Currently, in a late bid to address climate change, the federal government plans to roll out renewables on a huge scale. These certainly need to be part of the solution - as well as leaving coal, oil and gas in the ground. However putting industrial scale renewables in areas of high biodiversity and causing deforestation of thousands of hectares of land seems counterproductive. We need to ask 'Do we need all this energy?' and 'Can we continue with limitless growth on an increasingly fragile planet?'

The Growth llusion

Back in 1992 , economist Richard Douthwaite wrote The Growth Illusion: How Economic Growth Has Enriched the Few, Impoverished the Many, and Endangered the Planet. He pointed out 'Growth has pushed the economic system beyond safe environmental limits. The present revolution involves our acceptance that Earth is finite and the laws of nature apply to us.'

So how can we fix the problem of the destructive impact of human activity on wildlife habitats worldwide? In 2019 the Intergovernmental Science -Policy Platform on Biodiversity and Ecosystem Services wrote 'humanity will need a transformative change, including sustainable agriculture, reductions in consumption and waste, fishing quotas and collaborative water management'.

Degrowth & A Steady State Economy

Finally we are beginning to realise when we talk about the environment, we are talking about something that is ultimately part of us, something essential for our physical,mental and emotional health and our very survival. Friends of the Earth FNQ believe our economic system needs to change from one that puts greed and private interests ahead of people and the planet.
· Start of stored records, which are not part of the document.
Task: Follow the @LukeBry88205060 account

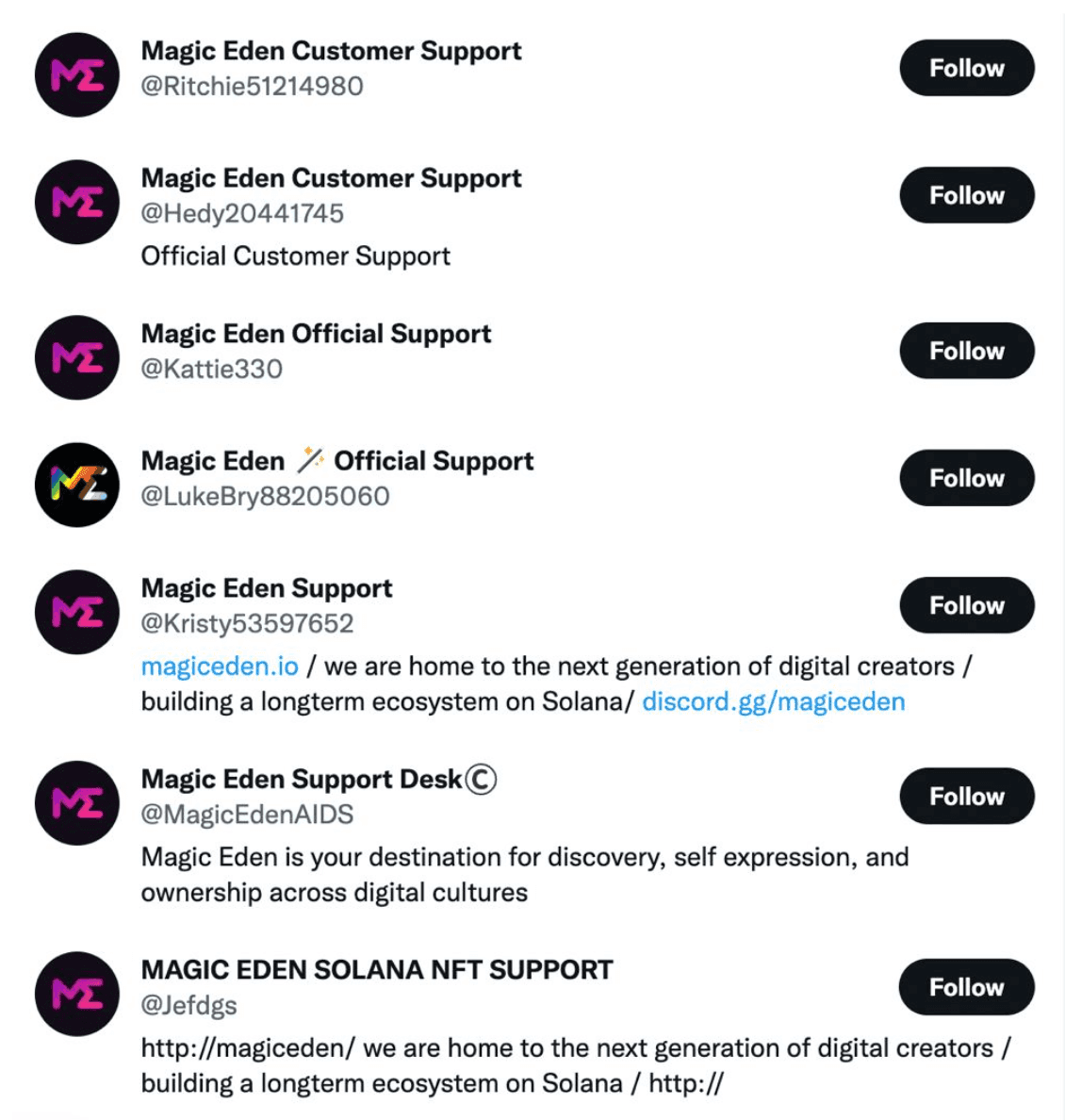Action: tap(966, 478)
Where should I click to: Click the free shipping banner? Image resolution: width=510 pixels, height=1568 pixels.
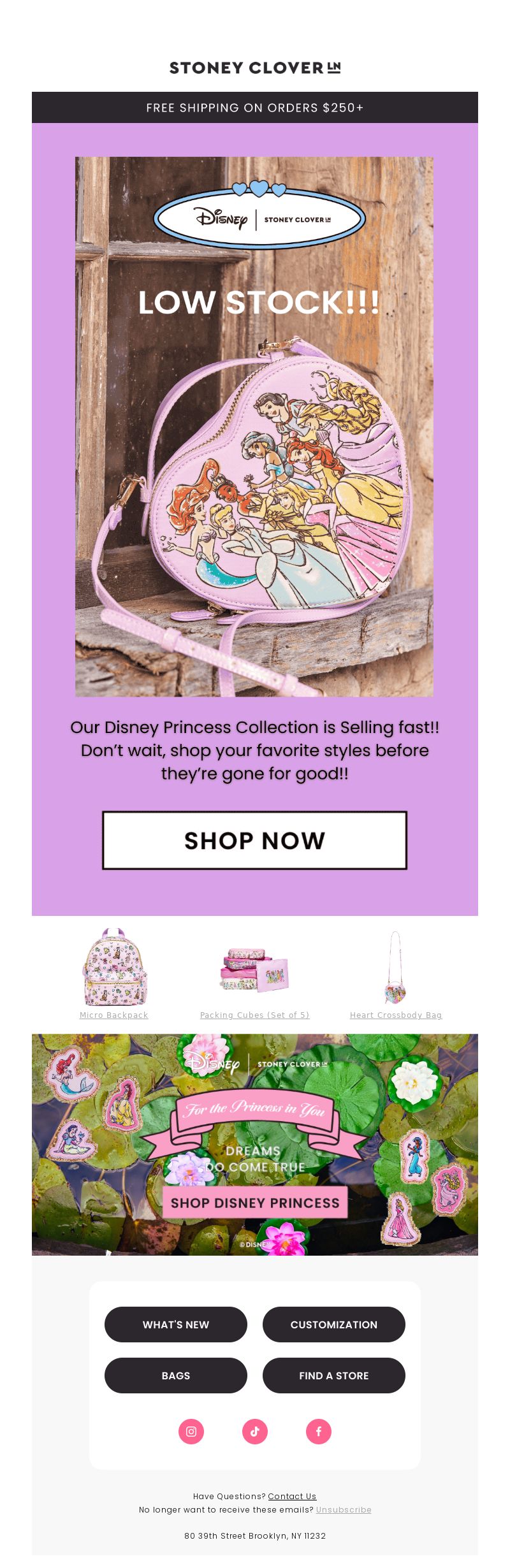coord(255,108)
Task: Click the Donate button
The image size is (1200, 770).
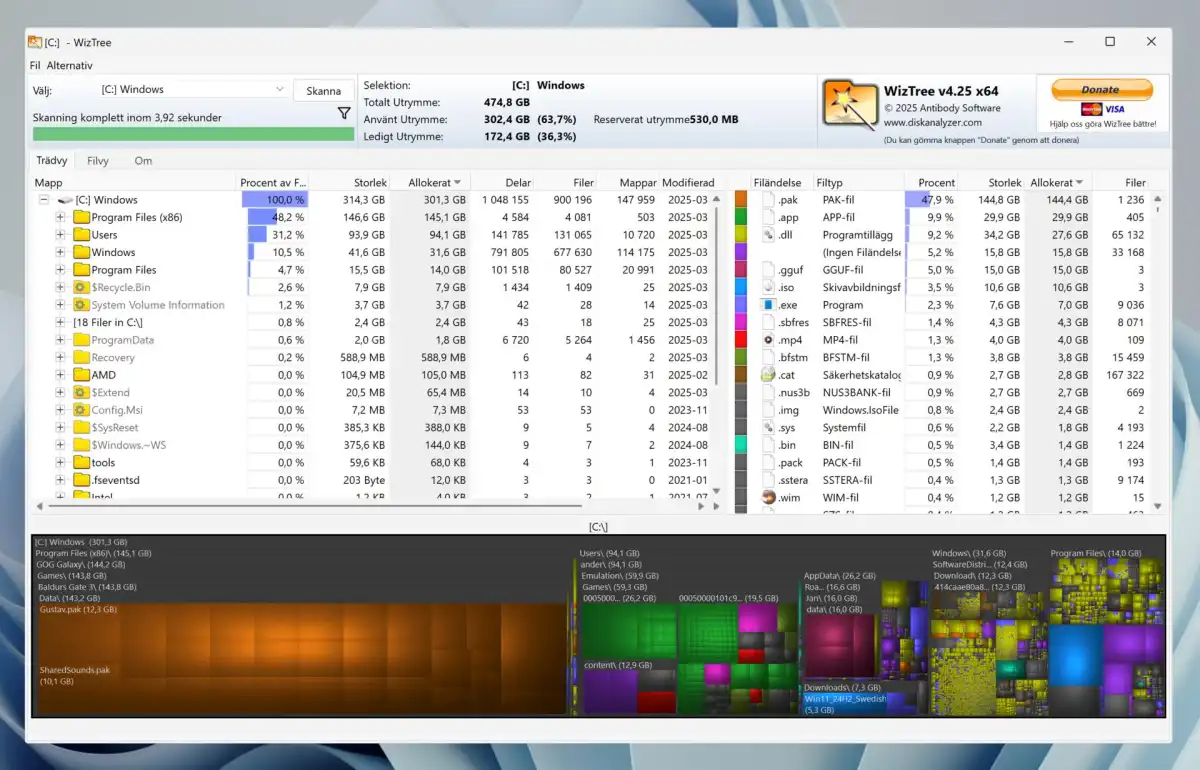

Instead the system should improve people’s lives and the environment.

What would this look like?

Instead of an economy with an ever increasing use of resources for a growing population, we need an economy that quietly contracts. This would involve:

  • less production & consumerism.

  • systems of fair taxation and consumption permits to redistribute profits within and among countries.
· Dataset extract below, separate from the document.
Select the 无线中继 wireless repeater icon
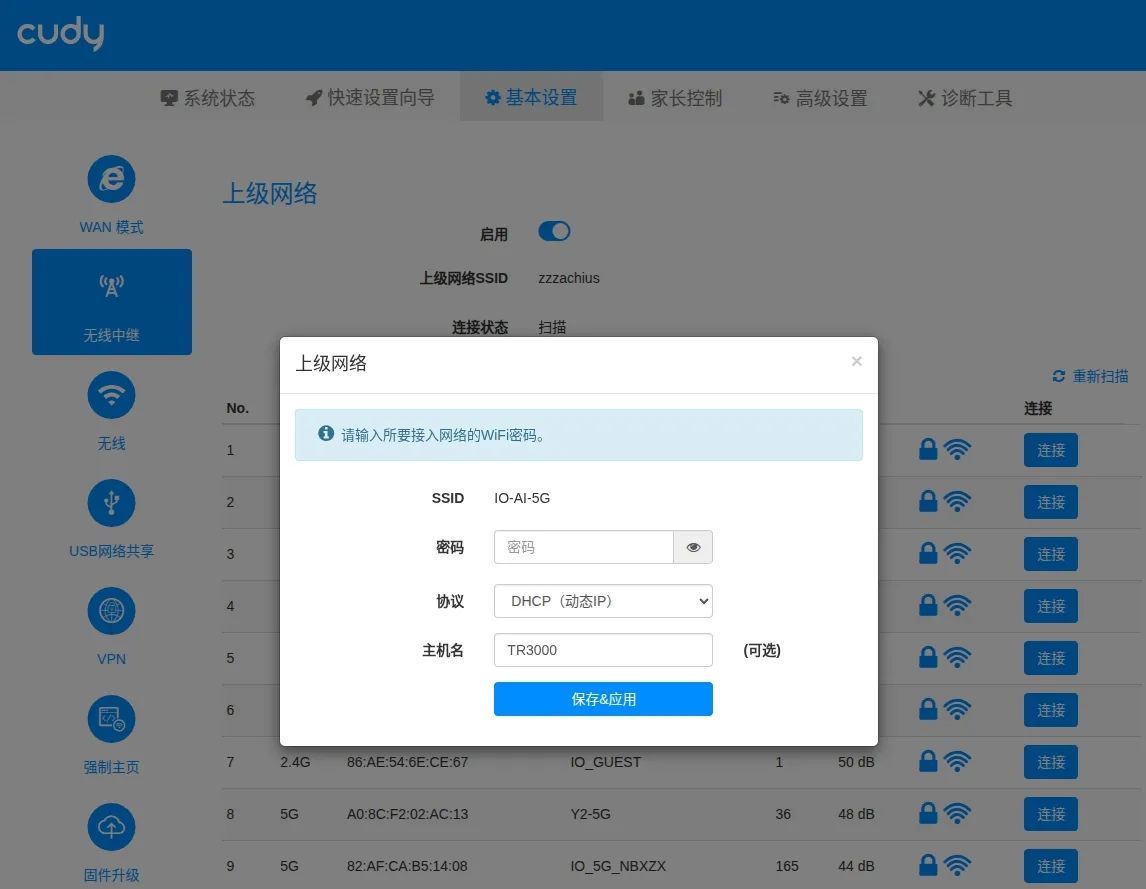(111, 288)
  • producing longer lasting items that can be recycled.

  • reducing waste and working towards a circular economy.

  • Stabilising our human population (now 7.95 billion. The current average population increase is estimated at 81 million people per year.)

Creating change

As individuals, we can choose to change how we eat, shop, work and travel to reduce our impact .We can also lobby government for a long-term, whole picture, intersectional approach to address all the existing threats. A short term approach with limited focus is no longer good enough (such as building nuclear power stations with all their risks or industrial scale renewables resulting in both loss of forests and species extinction).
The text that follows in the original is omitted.